Jordan did a good job of balanced PT


----------



## BCH (Jun 25, 2002)

Looking at the play by play, it seems Lampe and Sweetney didn't really do much against Kwame, who last left the game with 1 minute remaining in the 3rd period. At the time Brown came out, which was for the last time, Lampe had 6pts 0reb 2blks and Sweetney had 2pts 0reb. 

I have no idea how much they were actually matched up, but any stats Lampe and Sweetney had came with Kwame pretty much off the court, though Lampe's blocks were on Kwame less than 2 minutes apart in the 3rd period.


----------



## DetBNyce (Jul 23, 2002)

Good to see Stack back to doing his thing. How did Kwame look, did he show signs that he's ready to take the next step in developing?


----------



## CP26 (May 8, 2003)

Kwame had some pretty nice rebounds that the crowd loved


----------



## CP26 (May 8, 2003)

Haywoods jersey # is now 33


----------



## jazzy1 (Jul 16, 2002)

Just got home from the game some thoughts. 

1st off I like the offense. It requires the movement of bodies and looked a helluva lot smoother than I thought they'd be. Kwame's really involved in the high post handiling the ball. Defensively they looked active jumping, and switching effectively. 

player notes

Arenas- Is the real deal. He is a real pg. He is a very good passer not just good but the real deal. Plays under control at all times. Defensivly better than I thought applies good pressure on the ball and gambles for stls too often leaving shooters often. 

Hughes- Not real impressed by the small guard line-up. Hughes scored points but all 3 guards play too high on the floor stalling the ball at times. His defense was solid ,he gambled alot also. 

Stack-was Stack , he was very unselfish maybe it was just the preseason or he's turned over a new leaf. Got abused by Van Horn at times at the 3 spot. 

Kwame- Played real confident, he's bigger and better this season. Had mental lapses at times where he was not active. Got stuck on a couple of moves with rushed shots. Also droped a couple of nice post moves one on Lamp one on Thomas. Defensively he was okay. 

Haywood - physically bigger, still real mechanical and let too many guys offensive rebound early. Not real impressed by his progress. 

Dixon- is pressing big time. Played too fast early picking up fouls and missed everything he threw up. Looked stuck handiling the ball. Expect pine time from Mr. Dixon. 

Hayes- Looked out of sorts like it was his 1st game. Never looked comfortable. Had trouble catching up to the tempo of the pro game. Waay Too early to tell with him. Rushed his shots ,fumbled the ball, took a bad shot . 

Blake- looked alittle Jittery at 1st but settled down too make some good passes. Broke Willaims down off the dribble once getting in the lane for a lay-up. Hit a long corner 2, Threw a really nice pass to Jahidi and to Etan. 
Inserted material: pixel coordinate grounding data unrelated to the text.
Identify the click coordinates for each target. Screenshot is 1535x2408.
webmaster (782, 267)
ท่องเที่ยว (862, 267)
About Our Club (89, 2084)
Etan- Is bigger and badder. He's gonna force someone to the bench For my money I'd start he and Kwame over Kwame/Haywood. Etan played strong, hit the boards, finished inside, blocked shots just played aggessive. 

Laet, Whit, and Butler played how you'd think they'd play. Same with Jahidi who had a couple of nice dunks but as usual had fumbleitis. 


Knicks

Lampe- can flat out shoot, is tougher than I thouight didn't get pushed around all that much. He's gonna be a good one. 
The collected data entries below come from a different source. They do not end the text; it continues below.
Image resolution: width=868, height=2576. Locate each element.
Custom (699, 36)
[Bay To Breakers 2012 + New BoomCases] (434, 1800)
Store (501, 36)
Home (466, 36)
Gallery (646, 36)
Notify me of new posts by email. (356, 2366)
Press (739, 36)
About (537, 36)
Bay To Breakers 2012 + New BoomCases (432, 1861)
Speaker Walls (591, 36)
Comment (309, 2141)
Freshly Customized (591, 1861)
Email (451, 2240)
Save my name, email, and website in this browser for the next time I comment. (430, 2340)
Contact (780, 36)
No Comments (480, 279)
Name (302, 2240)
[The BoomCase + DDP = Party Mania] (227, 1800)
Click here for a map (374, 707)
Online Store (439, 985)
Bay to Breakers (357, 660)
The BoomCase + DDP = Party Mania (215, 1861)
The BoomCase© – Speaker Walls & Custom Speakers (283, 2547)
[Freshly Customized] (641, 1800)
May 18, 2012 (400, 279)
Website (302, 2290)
Sweetney- Looked smaller in height than I remember. May struggle in the NBA. Got a few garbage buckets. Needs to be more agressive in the paint. 

Overall Wizards looked much better with the execution than I anticipated. Had some tough stretches. EJ's system is gonna work wonderful for the Wizards gonna be a real exciting year.


----------



## truebluefan (May 27, 2002)

Nice game! Nice balance! Glad to see kawame do well.


----------



## local_sportsfan (Jul 24, 2002)

I was at the game as well, and I pretty much agree with Jazzy's recap. Here is what I saw:

- Hughes and Gil are going to share ballhandling duties on the perimeter. Both players can and will initiate the offense.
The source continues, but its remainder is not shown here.